There's been much brouhaha-ing about how this is going to be a year where a lady wins. Because it's been three long seasons since Jordin Sparks was given a seat in Rupert Murdoch's flying Rapture bunker, the producers have been intent on giving the crown to a girl this time around. Can they do it? Judging by last night's festivities, no. No they cannot. But neither can the guys! No one can win this year! So, equality of the sexes has finally been reached. Way to run headfirst into that glass ceiling and tumble through it, ladies!

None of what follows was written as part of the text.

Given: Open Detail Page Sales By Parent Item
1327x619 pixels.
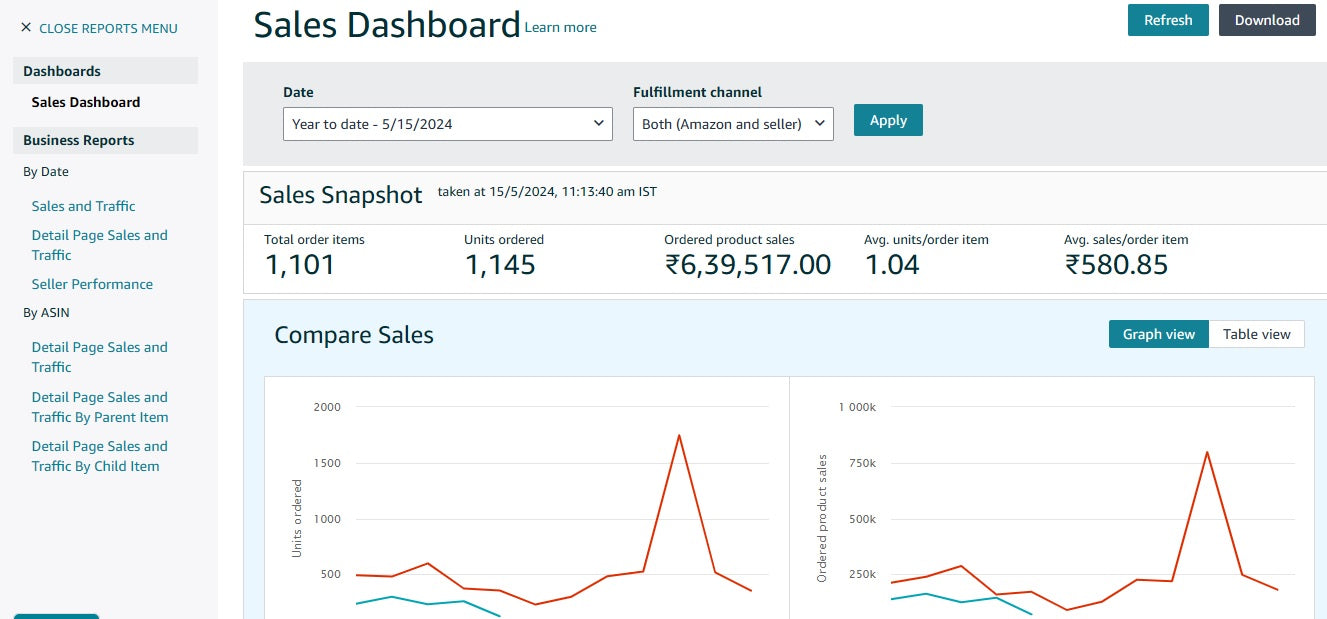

The main takeaway from last night is that Kara did apparently talk to someone about her hair. It wasn't the windblown Sebastian Bach-esque mess it was on Tuesday, so we've that, at the very least, to be thankful for. Simon still had his usual plains-flat tarmac atop his spiky British head, Randy still threw turtle shells at everyone, and Ellen continued her Orpheus-like descent into the Hades of her career. Ryan Seacrest burbled and moaned, missing his dear boys so very, very much. Where was Carol Brady, and Dimples St. Hotbod, and Kara's boyfriend, Lady Elephantiasis? They were all sitting in their Chairs of Regret and Ryan couldn't talk to them. He had to talk to stinky, stupid girls all night. What a bore! How boring! When is summer going to hurry up and get here already?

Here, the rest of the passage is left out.